Most of the time, working in the hospital doesn't bother me; it's just where I work. Granted, I spend the majority of my time on the L&D floor. This floor is full of young, healthy, and happy patients. Luckily, one doesn't encounter much death and decay on this floor. Since I've been rounding on my TOA woman on the Med/Surg floor, though, I'm reminded once again how the majority of the hospital is full of the sick and the dying, not just the brand new and living. It forces one to stare their own mortality in the face. It makes me uncomfortable and melancholy. Denial, denial, denial. We all are great at this. For example, I had to walk past the smoking area on my way into the hospital today; patients garbed in gowns, some in wheelchairs and towing IV poles lined up and happily puffing away. Slaves to their addiction. Killing themselves with a smile. At least smoking will get your post-op patients up and about to ambulate. Gotta love the drive to smoke for that.

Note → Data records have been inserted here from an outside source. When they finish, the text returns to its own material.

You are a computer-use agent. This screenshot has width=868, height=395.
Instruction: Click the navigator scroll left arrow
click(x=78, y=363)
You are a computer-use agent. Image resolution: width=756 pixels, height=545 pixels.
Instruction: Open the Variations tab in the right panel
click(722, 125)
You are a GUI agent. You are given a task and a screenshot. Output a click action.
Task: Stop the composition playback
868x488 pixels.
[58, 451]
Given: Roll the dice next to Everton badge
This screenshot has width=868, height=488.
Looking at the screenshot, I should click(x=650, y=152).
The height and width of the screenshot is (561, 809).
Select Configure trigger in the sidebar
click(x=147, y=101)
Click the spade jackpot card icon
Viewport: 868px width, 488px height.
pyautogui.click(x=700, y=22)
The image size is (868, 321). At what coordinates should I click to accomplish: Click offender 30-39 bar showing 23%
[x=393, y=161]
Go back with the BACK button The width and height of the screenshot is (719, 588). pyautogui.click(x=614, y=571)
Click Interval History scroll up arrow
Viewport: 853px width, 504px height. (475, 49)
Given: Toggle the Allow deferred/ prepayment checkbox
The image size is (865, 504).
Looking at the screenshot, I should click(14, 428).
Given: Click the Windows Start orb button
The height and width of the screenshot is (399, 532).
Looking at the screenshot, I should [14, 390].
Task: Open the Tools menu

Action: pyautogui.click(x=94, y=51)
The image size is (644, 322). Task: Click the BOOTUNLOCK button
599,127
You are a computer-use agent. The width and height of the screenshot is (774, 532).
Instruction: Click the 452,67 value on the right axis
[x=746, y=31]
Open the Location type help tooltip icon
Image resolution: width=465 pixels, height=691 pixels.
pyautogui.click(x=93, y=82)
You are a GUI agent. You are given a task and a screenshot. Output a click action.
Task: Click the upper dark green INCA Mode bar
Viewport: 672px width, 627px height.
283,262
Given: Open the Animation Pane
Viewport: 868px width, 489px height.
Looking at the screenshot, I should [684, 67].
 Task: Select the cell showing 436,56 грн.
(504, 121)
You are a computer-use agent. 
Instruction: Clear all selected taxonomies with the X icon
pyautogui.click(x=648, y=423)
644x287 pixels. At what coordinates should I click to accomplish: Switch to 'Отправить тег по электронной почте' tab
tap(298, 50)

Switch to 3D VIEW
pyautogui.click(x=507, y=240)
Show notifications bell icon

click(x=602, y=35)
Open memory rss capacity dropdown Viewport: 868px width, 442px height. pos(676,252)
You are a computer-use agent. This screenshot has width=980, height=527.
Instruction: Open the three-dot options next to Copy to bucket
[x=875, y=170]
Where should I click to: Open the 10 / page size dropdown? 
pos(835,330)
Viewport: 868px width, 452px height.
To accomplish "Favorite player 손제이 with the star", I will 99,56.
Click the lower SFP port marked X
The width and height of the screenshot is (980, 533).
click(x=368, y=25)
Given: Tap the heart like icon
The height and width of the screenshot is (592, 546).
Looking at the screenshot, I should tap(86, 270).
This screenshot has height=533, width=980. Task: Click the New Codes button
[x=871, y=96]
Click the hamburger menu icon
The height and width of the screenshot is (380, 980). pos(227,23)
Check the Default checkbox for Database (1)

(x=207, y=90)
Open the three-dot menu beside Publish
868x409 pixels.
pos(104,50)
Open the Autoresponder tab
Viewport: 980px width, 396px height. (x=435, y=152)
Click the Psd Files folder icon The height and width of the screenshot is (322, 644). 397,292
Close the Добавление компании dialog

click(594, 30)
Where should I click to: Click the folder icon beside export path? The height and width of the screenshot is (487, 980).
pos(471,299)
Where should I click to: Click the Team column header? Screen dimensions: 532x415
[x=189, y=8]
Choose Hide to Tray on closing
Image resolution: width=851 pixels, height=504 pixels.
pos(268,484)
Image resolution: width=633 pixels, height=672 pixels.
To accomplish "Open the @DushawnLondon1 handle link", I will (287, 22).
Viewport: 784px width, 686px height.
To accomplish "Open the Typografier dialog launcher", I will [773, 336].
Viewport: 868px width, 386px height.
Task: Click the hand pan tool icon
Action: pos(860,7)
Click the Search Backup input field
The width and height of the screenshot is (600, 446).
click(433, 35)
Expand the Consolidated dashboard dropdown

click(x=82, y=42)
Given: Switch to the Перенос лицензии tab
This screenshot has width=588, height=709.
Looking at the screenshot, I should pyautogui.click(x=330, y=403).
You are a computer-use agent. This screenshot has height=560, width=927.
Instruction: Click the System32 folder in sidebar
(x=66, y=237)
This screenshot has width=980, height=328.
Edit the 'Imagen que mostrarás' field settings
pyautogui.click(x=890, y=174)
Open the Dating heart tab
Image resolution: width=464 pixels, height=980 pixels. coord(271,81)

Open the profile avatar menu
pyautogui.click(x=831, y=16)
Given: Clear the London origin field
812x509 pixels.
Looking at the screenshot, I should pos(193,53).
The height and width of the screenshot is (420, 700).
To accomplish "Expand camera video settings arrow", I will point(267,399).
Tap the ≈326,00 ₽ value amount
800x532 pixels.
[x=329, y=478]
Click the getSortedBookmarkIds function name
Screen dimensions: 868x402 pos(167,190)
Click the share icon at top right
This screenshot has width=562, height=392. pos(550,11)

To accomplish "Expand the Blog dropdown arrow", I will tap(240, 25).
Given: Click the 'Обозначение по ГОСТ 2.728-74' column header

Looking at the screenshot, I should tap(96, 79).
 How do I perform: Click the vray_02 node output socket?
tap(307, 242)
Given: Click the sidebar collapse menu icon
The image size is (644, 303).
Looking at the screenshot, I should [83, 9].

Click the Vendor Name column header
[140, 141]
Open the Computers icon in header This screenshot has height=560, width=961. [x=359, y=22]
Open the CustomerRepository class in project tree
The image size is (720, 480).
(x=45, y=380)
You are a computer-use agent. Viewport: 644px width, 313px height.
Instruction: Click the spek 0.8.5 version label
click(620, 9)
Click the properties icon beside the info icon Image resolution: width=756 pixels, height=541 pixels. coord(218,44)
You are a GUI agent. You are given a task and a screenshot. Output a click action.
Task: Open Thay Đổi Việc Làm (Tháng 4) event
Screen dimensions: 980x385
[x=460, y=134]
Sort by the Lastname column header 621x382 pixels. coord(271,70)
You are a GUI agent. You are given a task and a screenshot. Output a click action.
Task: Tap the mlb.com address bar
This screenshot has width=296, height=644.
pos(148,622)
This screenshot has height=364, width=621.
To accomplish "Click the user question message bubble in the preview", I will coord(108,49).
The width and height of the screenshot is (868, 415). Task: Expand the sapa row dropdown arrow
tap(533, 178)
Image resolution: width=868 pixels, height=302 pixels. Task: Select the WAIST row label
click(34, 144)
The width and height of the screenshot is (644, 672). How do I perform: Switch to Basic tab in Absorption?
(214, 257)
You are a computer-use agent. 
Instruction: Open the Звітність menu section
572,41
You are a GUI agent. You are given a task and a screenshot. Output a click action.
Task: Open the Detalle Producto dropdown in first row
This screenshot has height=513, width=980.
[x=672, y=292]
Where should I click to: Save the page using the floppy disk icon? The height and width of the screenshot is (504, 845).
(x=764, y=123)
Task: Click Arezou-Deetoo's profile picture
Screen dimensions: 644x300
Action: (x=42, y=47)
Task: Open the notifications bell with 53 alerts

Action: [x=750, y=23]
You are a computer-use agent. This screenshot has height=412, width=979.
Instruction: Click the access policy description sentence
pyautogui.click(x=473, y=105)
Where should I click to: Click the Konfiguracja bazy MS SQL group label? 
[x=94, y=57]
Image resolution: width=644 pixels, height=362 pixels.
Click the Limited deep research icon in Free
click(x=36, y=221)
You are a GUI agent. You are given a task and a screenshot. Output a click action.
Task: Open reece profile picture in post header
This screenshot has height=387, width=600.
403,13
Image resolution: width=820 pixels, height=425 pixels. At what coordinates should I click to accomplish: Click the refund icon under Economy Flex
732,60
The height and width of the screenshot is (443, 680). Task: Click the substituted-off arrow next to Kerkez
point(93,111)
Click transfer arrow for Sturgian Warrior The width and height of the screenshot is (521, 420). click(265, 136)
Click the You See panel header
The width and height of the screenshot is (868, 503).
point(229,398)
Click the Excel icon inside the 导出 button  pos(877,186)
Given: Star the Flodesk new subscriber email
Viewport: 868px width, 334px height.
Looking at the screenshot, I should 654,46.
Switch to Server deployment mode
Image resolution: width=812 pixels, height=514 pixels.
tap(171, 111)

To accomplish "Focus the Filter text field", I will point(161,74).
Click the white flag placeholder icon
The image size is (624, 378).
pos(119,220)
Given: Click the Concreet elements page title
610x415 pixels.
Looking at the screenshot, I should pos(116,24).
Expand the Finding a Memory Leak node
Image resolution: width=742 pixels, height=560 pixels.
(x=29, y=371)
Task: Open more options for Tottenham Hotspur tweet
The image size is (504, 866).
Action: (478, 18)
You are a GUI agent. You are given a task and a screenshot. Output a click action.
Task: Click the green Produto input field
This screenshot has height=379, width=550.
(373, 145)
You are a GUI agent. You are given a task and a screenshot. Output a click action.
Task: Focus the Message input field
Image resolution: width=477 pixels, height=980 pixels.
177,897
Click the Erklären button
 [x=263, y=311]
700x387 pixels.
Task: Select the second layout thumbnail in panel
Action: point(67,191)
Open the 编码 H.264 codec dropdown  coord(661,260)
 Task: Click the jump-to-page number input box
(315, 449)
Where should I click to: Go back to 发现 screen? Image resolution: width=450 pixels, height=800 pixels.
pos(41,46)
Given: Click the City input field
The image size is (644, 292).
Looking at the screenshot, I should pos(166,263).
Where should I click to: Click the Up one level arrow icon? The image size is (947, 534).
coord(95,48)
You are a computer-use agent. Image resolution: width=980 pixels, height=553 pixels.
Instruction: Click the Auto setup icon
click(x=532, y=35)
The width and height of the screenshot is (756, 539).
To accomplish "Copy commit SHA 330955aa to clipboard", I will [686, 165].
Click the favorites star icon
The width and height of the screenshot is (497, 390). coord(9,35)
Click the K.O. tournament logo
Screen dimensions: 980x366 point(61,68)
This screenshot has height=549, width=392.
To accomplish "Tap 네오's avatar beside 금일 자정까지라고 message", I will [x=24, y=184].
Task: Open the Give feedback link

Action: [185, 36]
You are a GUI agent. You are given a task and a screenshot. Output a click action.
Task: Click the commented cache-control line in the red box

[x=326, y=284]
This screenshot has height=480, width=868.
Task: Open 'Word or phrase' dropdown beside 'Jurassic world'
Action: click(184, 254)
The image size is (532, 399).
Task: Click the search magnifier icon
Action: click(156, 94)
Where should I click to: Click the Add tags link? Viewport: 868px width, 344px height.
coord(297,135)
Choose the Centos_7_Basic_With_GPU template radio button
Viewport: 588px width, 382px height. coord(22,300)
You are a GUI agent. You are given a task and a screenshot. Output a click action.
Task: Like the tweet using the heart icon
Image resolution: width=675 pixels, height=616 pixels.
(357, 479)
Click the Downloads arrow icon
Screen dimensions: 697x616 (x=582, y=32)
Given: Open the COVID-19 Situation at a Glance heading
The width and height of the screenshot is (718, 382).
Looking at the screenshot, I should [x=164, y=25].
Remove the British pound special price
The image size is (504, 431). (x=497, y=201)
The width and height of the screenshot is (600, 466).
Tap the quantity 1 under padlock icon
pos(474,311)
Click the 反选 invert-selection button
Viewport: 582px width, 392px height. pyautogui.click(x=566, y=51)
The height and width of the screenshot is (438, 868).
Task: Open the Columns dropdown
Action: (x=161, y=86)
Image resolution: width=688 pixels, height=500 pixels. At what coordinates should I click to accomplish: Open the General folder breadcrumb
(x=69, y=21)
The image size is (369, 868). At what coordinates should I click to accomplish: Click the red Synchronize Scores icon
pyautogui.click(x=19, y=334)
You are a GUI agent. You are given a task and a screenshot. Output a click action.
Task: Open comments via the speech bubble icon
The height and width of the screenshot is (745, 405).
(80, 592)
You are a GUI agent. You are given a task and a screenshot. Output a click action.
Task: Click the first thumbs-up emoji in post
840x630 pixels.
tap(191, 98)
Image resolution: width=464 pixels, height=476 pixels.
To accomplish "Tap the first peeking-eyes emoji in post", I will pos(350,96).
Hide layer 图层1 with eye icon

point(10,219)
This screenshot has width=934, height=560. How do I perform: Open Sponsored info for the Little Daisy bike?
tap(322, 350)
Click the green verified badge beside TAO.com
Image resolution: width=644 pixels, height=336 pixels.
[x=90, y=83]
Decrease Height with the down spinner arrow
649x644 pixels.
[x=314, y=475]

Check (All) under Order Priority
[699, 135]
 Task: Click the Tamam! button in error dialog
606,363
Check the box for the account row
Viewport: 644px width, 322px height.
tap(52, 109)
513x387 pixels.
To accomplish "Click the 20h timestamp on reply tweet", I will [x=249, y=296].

I'm sending my TOA lady home today. She is speaking optimistically of adoption and alternate parental avenues. I'm hoping that the depression doesn't hit her like a ton of bricks when she gets back home. She's coming to see me on Tuesday and Friday. Gotta let them go sometime. Many times as an OB/GYN, I find myself acting as counselor as well as physician. I've spent well over 30 minutes at each visit with this patient and her family, explaining, encouraging, and uplifting. I know that they appreciate this, and I love to do this for them, but it does drain me. I chose OB my 3rd year of medical school because I loved to read about it, loved to do some hands-on procedures, and most of all, because I loved talking to the patients. You have to love to do this job. At times it takes all that you are. I am lucky because I do love it, and I am unlucky because becoming the counselor in my profession has carried over into my "real-life" relationships. I am the confidant and problem-solver for my good friends, and, because of this "super competent" role that I have assumed, I am too reticent to vent my own problems to anyone. Not that I have huge problems, mind you. My life is relatively charmed. I'm finding that this blog is a wonderful, anonymous outlet, and I am thankful for that.
P.S. Don't you think it is weird that the word "blog" isn't on the spell check? Funny.
3 comments:
"I am the confidant and problem-solver for my good friends, and, because of this "super competent" role that I have assumed, I am too reticent to vent my own problems to anyone."
Listen, the blog will only help with that to a certain extent. You need someone who can listen interactively. You can only do this vicarious stuff for so long, and then it catches up with you ...
... you become the person who listens to the to person you went to for help.
Someone with the pressures of your profession especially needs human support.
Be proactive in taking steps to remedy that for yourself ... really. After a while you can no longer give what you don't have, because you're drained. Your practice will suffer, your relationships will suffer ... you will suffer.
"Who will listen to the listener?"
So...how did it go - the bit about telling them your patient likely got the tricho-thingy (I am so medical) from her husband, which means her husband likely isn't monogamous?
moof - Thank you. You are right about needing an interactive listener, and I do have that in my husband. Writing the blog is a good way to spill the roundy thoughts out of my head and into print. I really am sleeping more soundly since I started (well, as soundly as an ob/gyn *can* sleep, anyway!)
GG - Well, I didn't spell it entirely out for them. I just told them that it was a parasite that was transmitted only by sexual contact, and that both parters needed to be treated. I'll let them work out the details of how it got there on their own. They really took it in stride. I was surprised.